(Directives)
1. Reproduce the part of the Cattail Brook text that opens with the words containing "Above is the" and closes with "the Houghtaling Brook.", keeping every word as it appears.
2. Carry the account of the Cattail Brook forward, picking up right after its final sentence.

(Supplied text)
[Begin]

Below the site of the powerhouse, where the Houghtaling Brook enters the Cattail, sections of pipe used by the Old Homestead Water Company has been exposed along the banks of the Cattail. The original village water system, established in 1891, consisted of small reservoirs built at springs located on the William Hartig and Garret Rose farms, as well as a reservoir erected on the Houghtaling Brook [the brook that follows what is now known as the Cattail Road]. The pipe exposed along the Cattail Brook was the feed from the Houghtaling Brook reservoir. The date inscribed onto the pipe is 1902.
Above is the USGS map, Livingston Manor quadrangle, dated 1923. I've noted the location of the Livingston Manor Electric Company's power plant, which no longer exists due to the reconfiguration of the Shandelee Road, as well as the dam and reservoir upstream that supplied water for the plant.
Also noted is the location of Houghtaling Brook and the location of the dam and reservoir that served the Livingston Manor Water Company and later the Old Homestead Water Company. The road alongside Houghtaling Brook would be the Cattail Road.
The Old Homestead Water Company's reservoir on the Houghtaling Brook.
1924, the plant was sold by the Woolseys to the New York Gas & Electric Company.
The footprints of Livingston Manor history still can be found at the Woolsey power plant location along the Cattail. Below the dam, numerous stone columns used to cradle the large pipe that fed water from the dam to the power plant below still exist. The site of the plant, however, has been destroyed, buried beneath fill during the construction of the current location of the Shandelee Road.
The bottom of the old dam at the Houghtaling Brook reservoir show numerous portals in which iron pipes protrude which were used to send the reservoir's water to the village water system. One particularly interesting pipe, near the edge of the dam, is a conduit made out of wood; the pipe made up of wooden staves held together by metal bands.
Below the Woolsey power-house dam, the Cattail Brook's banks are made up of glacial deposited material. As the river erodes it banks during this half mile stretch, it undermines the steep slopes, sending soil, rocks and vegetation into the water. This section is the source of both the river gravel that chokes the stream bed as well as the trees and debris that get stuck upon the village bridges.
The Cattail Brook is being put back together. Town, county and state workers along with private contractors are working on repairing the broken water mains, fixing the washed out portions of the town highways, shoring up the river's banks and repairing or replacing the damaged bridges along the one half mile stretch of river that suffered the most extensive damage during the September flood.
In discussing the aftermath of the recent flood events on the Cattail Brook, it really boils down to what works and what doesn't. As mentioned earlier, there are eight bridges that cross the Cattail from below the old power-house dam to the streams confluence with the Willowemoc. Some of these bridges have created problems while others have not. Shown in the attachment is the bridge on the Shandelee Road, located above the series of town bridges and private crossings. The opening underneath this bridge is spacious enough to allow debris to pass through. Unfortunately, this debris often gets hung up downstream.
On the downstream side of the Shandelee Road bridge, there is a bend in the river as the Cattail now heads toward the village. Due to development along the river's banks downstream, as well as the continual placing of rip-rap along the banks to confine the stream into its channel, the channel itself has become narrowed. This has two effects. As the river approaches the narrow sections, the water backs up and is slowed down. With this decrease in speed, the river is no longer able to transport the gravel that is migrating along the river bed, resulting in the gravel bank shown in the attachment. Since there is now not a real defined river channel in this location, any event, even relatively minor events, now sees water flow on top of the gravel bank resulting in the continual erosion of the lawn and threatening the residence.

[End]

(Supplied material)
[Begin]

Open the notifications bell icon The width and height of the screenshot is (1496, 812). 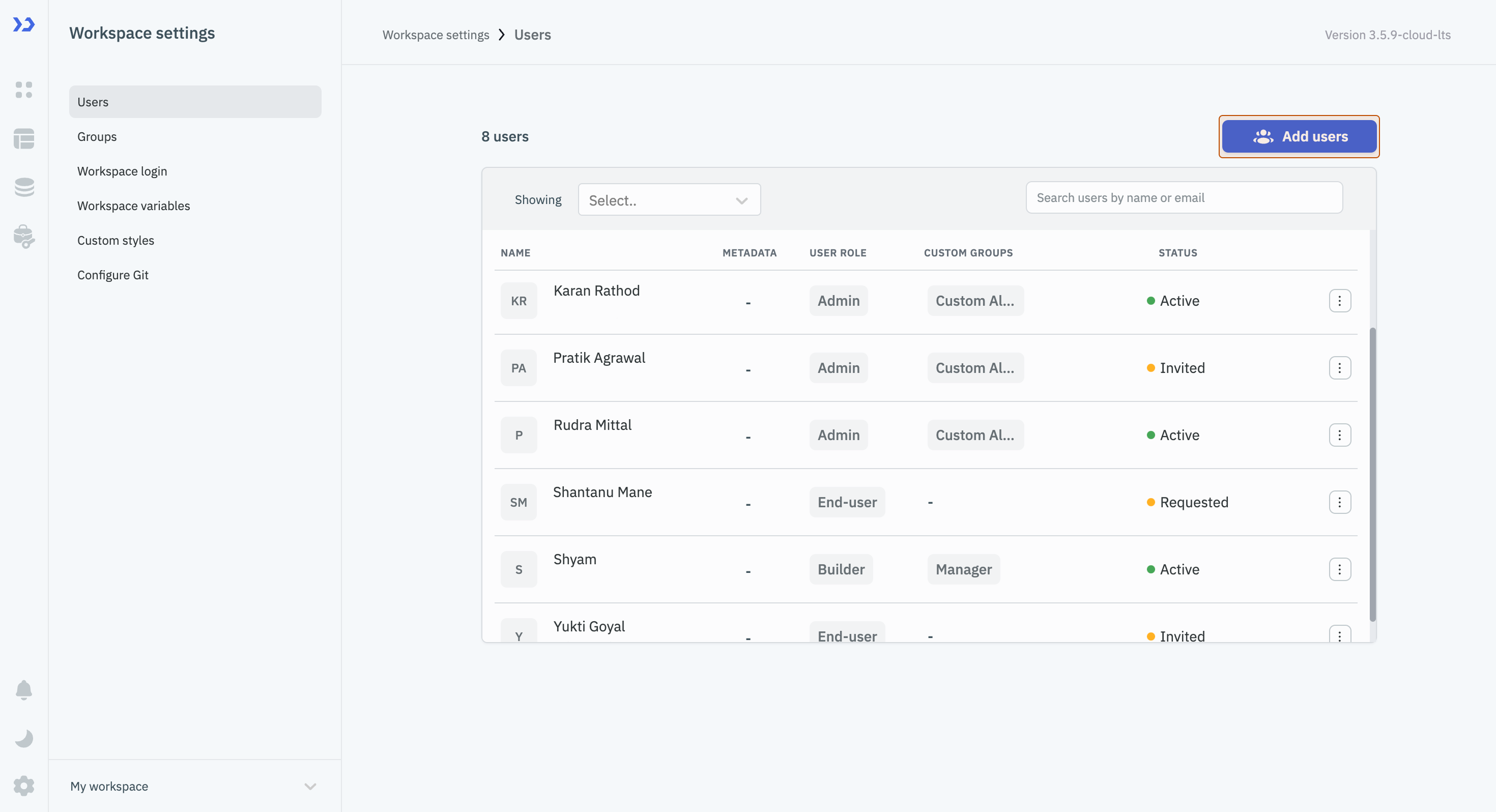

[End]

(Final answers)
1.
Above is the USGS map, Livingston Manor quadrangle, dated 1923. I've noted the location of the Livingston Manor Electric Company's power plant, which no longer exists due to the reconfiguration of the Shandelee Road, as well as the dam and reservoir upstream that supplied water for the plant.
Also noted is the location of Houghtaling Brook and the location of the dam and reservoir that served the Livingston Manor Water Company and later the Old Homestead Water Company. The road alongside Houghtaling Brook would be the Cattail Road.
The Old Homestead Water Company's reservoir on the Houghtaling Brook.

2.
The second effect is that the velocity of the stream in the narrowed section of the channel increases. With this increase in velocity is also the increase in the streams ability to erode. This becomes evident after each major flood by observing how many of the large stones that have been placed along the river's banks not only fall into the stream bed, but are actually transported downstream.
Above the Shandelee Road bridge, the Cattail already has debris lying in its channel left over from the recent flood. This has nowhere to go but downstream.
In both of the recent floods along the Cattail, a dam of debris formed at the Finch Street bridge, sending floodwaters both onto Main Street and into the village as well as onto Finch and Willoughby streets. Due to the water being backed up by the dam, a gravel bank has been formed. In the past, before these floods, the river channel was at least six feet below the top of its banks. As can be seen in the attachment, it is considerably less today.
The Finch Street Bridge has been a problem in the past, and remains so. For whatever reason, the abutment on the Main Street side of the bridge protrudes beneath the bridge some four feet into the river channel, restricting the size of the passageway beneath the bridge. Adding to this potential problem, the stones that were relaid on the river bank are set to line up with the portion of the abutment that juts into the river bed, thus further narrowing the opening underneath the bridge. This stonework along the bank also narrows the river channel as it approaches the bridge, creating a funnel effect. How this will all play out with the approaching storm remains to be seen.
The Flood of 1950
"Saturday's hurricane and storm which swept over most of
the nation caused unusual havoc in this area and early estimates of losses
approximately $25,000 in Livingston Manor alone. Winds of gale like
intensity pounded this area starting early Friday night and continued with
unabated violence throughout Saturday, mingled with a heavy rain which
drove streams over their banks Saturday afternoon.
"....Main Street merchants suffered
considerable losses. Probably the Nelson Grocery was the hardest hit,
where stock estimated at several thousand dollars was destroyed. Mr.
Nelson said that he had not expected the water to bother him much as he
had experienced floods before which never had gone into the store. In
about an hour his cellar was filled and water was over the floor. Mr.
Neslon was rescued by firemen.
"....Others sustaining flood loss
were Vredenburgh's store, unestimated; Manor Theater, $300; Rose Hardware,
$200; United Cigar Store, $300, Russell Funeral Chapel, several hundred
"....One large tree at the height of the storm fell
across upper Main street, and trees were uprooted all over town, some of
them measuring several feet through the trunk. Louis DuBois, local coal
dealer lost a part of the roof on his coal shed and other damages.
"With electric service restored to
most of the Liberty District areas where major interruptions occurred
during last weekend's storm of hurricane proportion, emergency crews of
the New York State Electric & Gas Corporation are concentrating on repairs
and service restoration to scattered locations.